§ **REQUEST A**
Print the entries from the line with "Find the location" up to and including the final line of the entries, keeping every line exactly as it appears.

§ **EXCERPTED PASSAGE**
§

Sep 21, 2016 I Paul Seaburn

Fly to the Stratosphere For Only $75,000

While Elon Musk, Jeff Bezos and occasionally Richard Branson get all of the attention for their successes and failures in commercializing space travel and bringing it to the (rich) masses, a small Arizona firm is very close to implementing safe and affordable two-hour trips to the stratosphere for the unbelievably low price of $75,000 – no coupons needed. Why haven’t we heard about them? Could it be because we think rockets and planes are sexier than balloons?


At the 2016 Arizona SciTech Festival held last week in Scottsdale, World View Enterprises CEO and co-founder Jane Poynter brought everyone up-to-date on the project in her address. If her name sounds familiar, it could be because she was a designer and one of the original crew members who spent two years in the sealed, self-sustaining habitat known as Biosphere 2. She later founded Paragon Space Development Corporation, a developer of sustainable technologies for extreme conditions.

Poynter founded World View in 2014 with aerospace engineers from the StratEx Space Dive program which successfully sent Google Executive Alan Eustace to 136,000 feet and back in a high-altitude balloon. Since then, the company has tested a 1/10th-scale model of its Voyager space capsule and this month successfully carried a miniature solar observatory to 100,000 feet on a five-hour high-altitude balloon flight for NASA.

§

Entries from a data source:

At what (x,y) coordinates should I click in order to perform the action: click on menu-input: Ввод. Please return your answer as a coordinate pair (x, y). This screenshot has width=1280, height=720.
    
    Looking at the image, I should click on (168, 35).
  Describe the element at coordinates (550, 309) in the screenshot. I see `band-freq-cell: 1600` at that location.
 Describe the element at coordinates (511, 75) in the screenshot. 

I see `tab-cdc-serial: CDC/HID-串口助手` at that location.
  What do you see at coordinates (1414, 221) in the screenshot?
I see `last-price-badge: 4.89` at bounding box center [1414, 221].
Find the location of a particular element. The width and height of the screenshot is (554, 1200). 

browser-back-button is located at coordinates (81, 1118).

§

§ **REQUEST B**
Continue the article on World View's $75,000 balloon trips to the stratosphere, picking up after its last sentence.

§ **TASK OUTPUT A**
Find the location of a particular element. The width and height of the screenshot is (554, 1200). 

browser-back-button is located at coordinates (81, 1118).

§ **TASK OUTPUT B**
The Voyager is a big reason why $75,000 is a bargain. The pressurized capsule is big enough for six passengers plus two crew members, will provide a 360-degree view and have a bar, a restroom and Wifi. The Voyager voyage can last up to five hours with up to two hours at peak altitude of 20 miles. After the ascent and rest stop under the balloon, the capsule will return to the launch site via the Parawing parafoil.


With the SpaceX explosion still fresh in everyone’s minds, is space balloon travel really safer?

The technology behind World View has been used safely and successfully for decades. Complications are very rare [on the balloons]. That said, we won’t rest until every aspect of the flight system is meticulously designed, tested, and tested again. We’re building numerous safety redundancies into our flight system so that no matter what the scenario, we can safely return passengers gently and quickly back down to earth.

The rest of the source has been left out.